Short exercise 1 =
Output the passage from the text on scrum that begins with the words containing "So, we talk" and ends with "and can't do.", copied word for word.
Short exercise 2 =
In the text on scrum, which staff at the writer's workplace must attend the certified scrum master training course?

─── Provided text ───

I don't know much about lean, but - talking of Toyota originated systems - we have what we call "an evolving agile environment" in our place.

So, we talk loads about agile and scrum, and some of it, we do - stand ups, backlog planning, sprints - but so much of it is totally impractical in our place that it becomes really unrecognisable as scrum. It's just a pick and mix of stuff we can and can't do.

I had to go on a certified scrum master training course before christmas (all management have to - despite us never having to function as scrum masters).

Within the first hour, the trainer started telling us how, if we didn't have our product owner embedded with the team full time, it just wasn't ever going to work as it "isn't scrum". I asked her what the fuck we're meant to do if that can't ever happen within our structure (at our place, it can't) and the answer was to just keep on asking people until it did happen. Marvellous.

─── Information shown ───

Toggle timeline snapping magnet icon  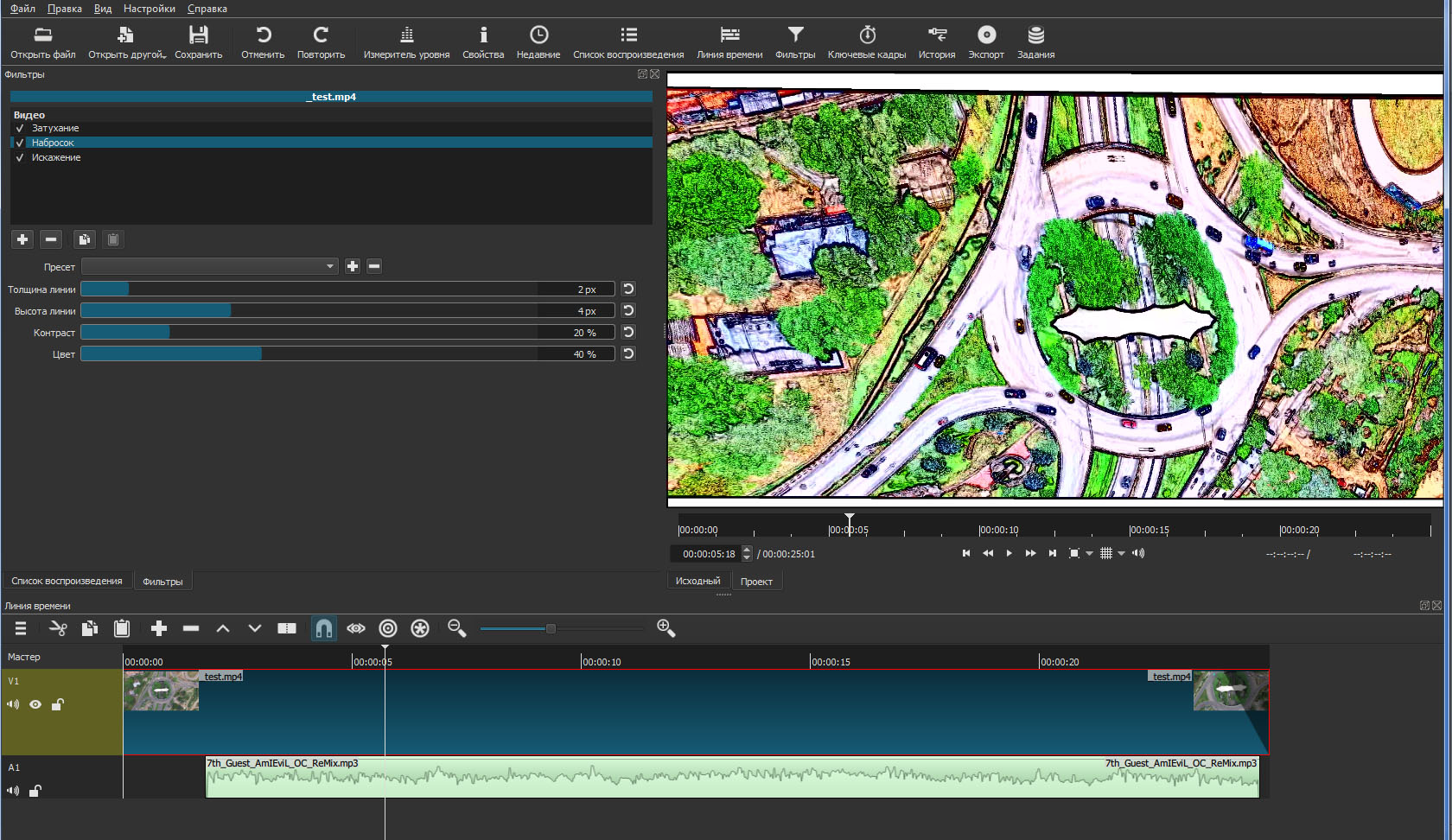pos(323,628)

───
─── Information shown ───

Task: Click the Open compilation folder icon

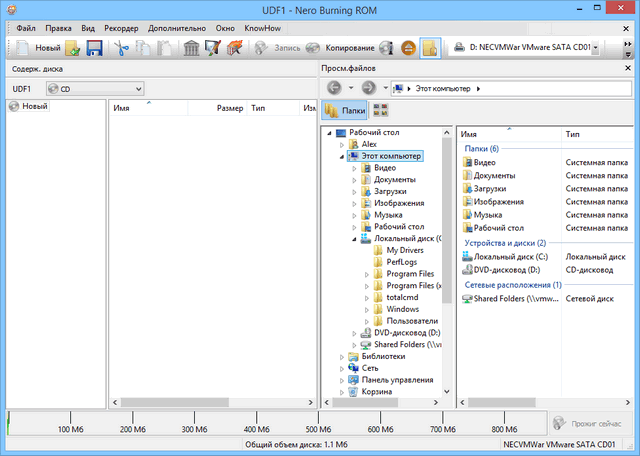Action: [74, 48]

───

Expected output 1 =
So, we talk loads about agile and scrum, and some of it, we do - stand ups, backlog planning, sprints - but so much of it is totally impractical in our place that it becomes really unrecognisable as scrum. It's just a pick and mix of stuff we can and can't do.

Expected output 2 =
All management must attend it.